In a statement, the researchers explained that they identified the specie from a complete pelvis fossil and fragments of fossilized shell uncovered between 2016 and 2021 at the Cal Torrades locality in northeastern Spain.
According to livescience, the giant reptile likely cruised around Europe's ancient oceans between 83.6 and 72.1 million years ago.
Its body is twice the size of leatherback turtles, which are the largest living marine turtles who can reach up to 5.9 feet (1.8 m) long.
However, the researcher's statement details that the newly found reptile falls short of the record set by the world's largest-ever turtle, the extinct Archelon ischyros, which had a maximum body length of 15 feet (4.6 m).
Fossils of giant turtles are usually found in North and South America, which means that this is the first European marine turtle, living or extinct, to have ever been discovered.

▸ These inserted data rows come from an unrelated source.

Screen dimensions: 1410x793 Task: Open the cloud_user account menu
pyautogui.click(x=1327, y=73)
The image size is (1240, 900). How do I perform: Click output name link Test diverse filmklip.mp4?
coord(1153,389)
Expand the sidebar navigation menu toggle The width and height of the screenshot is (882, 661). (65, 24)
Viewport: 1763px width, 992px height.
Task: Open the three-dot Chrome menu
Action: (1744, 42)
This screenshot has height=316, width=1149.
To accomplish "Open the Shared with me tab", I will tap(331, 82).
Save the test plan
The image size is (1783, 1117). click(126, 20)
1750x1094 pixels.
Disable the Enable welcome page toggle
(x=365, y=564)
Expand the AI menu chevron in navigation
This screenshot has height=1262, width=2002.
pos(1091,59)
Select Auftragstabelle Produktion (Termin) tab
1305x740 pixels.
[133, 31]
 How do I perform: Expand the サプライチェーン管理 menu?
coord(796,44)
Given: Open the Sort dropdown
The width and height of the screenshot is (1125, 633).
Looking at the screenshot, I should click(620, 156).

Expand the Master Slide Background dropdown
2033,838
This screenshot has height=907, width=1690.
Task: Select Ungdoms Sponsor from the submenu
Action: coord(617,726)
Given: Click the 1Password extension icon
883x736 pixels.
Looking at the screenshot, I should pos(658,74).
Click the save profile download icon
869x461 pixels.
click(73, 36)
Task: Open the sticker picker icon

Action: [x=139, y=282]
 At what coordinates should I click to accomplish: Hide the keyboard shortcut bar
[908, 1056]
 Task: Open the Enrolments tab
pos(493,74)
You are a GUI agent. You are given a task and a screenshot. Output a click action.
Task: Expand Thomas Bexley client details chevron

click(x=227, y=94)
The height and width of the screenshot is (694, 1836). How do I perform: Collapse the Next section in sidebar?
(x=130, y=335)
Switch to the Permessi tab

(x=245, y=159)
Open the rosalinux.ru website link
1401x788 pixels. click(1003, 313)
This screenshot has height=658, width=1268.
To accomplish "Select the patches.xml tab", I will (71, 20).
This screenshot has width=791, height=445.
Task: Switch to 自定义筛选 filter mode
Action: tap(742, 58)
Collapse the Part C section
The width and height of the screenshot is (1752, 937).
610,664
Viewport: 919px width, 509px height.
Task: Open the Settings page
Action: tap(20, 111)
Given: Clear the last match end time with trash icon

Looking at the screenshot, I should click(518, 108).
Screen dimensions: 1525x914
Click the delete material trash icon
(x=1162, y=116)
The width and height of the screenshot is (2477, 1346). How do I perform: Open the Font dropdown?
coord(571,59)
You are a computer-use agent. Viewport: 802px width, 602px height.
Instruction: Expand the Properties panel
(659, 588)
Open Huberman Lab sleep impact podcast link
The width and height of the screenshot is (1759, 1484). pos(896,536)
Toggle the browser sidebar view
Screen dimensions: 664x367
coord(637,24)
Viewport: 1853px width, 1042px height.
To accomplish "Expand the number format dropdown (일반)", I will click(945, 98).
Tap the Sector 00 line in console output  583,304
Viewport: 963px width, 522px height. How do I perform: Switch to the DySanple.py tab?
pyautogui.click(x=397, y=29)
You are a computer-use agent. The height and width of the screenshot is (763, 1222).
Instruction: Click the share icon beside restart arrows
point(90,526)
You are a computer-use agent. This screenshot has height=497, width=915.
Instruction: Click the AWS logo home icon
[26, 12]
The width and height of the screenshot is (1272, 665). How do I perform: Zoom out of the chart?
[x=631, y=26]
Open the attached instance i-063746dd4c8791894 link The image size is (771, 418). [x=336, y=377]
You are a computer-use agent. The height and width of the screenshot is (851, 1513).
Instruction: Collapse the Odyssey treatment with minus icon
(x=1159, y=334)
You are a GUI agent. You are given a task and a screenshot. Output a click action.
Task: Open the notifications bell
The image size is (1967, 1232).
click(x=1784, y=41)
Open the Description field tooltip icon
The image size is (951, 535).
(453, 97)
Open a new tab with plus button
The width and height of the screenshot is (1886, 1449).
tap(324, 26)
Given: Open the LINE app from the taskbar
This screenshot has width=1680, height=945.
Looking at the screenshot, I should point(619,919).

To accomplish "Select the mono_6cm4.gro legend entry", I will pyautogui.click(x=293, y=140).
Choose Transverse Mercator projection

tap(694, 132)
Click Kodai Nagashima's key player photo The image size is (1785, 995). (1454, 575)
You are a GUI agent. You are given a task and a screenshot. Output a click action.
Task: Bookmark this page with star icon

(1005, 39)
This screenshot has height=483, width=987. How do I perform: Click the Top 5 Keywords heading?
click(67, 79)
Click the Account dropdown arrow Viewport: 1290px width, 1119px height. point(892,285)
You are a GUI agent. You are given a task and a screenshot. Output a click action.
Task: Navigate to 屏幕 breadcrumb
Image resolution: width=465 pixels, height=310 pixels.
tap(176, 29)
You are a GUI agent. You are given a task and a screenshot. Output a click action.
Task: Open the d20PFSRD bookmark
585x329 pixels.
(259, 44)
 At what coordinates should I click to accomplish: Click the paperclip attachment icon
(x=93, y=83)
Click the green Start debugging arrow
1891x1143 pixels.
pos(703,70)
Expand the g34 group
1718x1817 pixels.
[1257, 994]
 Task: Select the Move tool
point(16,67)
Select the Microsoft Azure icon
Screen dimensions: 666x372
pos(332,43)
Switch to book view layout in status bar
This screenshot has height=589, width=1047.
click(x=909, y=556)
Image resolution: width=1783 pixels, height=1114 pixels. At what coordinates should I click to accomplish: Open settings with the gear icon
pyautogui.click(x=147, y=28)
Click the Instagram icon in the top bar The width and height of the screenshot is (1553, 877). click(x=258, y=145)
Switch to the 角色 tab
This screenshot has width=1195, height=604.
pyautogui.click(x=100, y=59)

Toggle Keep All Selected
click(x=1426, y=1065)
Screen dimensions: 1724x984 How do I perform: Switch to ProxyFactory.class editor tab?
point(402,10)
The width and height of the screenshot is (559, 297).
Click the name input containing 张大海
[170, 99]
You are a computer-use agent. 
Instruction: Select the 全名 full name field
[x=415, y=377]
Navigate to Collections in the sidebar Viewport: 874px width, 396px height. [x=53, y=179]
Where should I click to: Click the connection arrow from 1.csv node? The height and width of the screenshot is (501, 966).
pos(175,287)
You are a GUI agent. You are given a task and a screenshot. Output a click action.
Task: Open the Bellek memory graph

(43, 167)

During the discovery, the scientists found that the ancient reptile's body provides interesting clues about its revolutionary past.
They discovered that the turtle's pelvis bone has an unusual protrusion, potentially linked to the respiratory system, which is unlike anything seen in modern or extinct turtles, according to the statement.
This means that the new information upends anything that researchers have seen before in the evolution of turtles as it suggests that there was more than one specie that grew to such an extreme size.
Despite this, the discovery of the L. aenigmatica is not the only one that has taken place in present times.
In 2021, researchers in Venezuela discovered a giant, nearly intact, shell belonging to a freshwater turtle known as the Stupendemys geographicus.
This species lived around eight million years ago in northern South America and its shell measured at nearly 8 feet (2.4 meters) long, livescience reports.
According to the research, the giant reptile weighed an estimated 2,500 lbs. (1,145 kilograms), which is almost 100 times the size of its closest living relative, the Amazon river turtle, and twice the size of the marine leatherback.
Senior researcher Marcelo Sánchez-Villagra said at the time of the discovery that its impressive shell makes the ancient creature "one of the largest, if not the largest turtle that ever existed."
He also added that it's likely the species achieved its record-breaking size due to the warm wetlands and lakes in its habitat.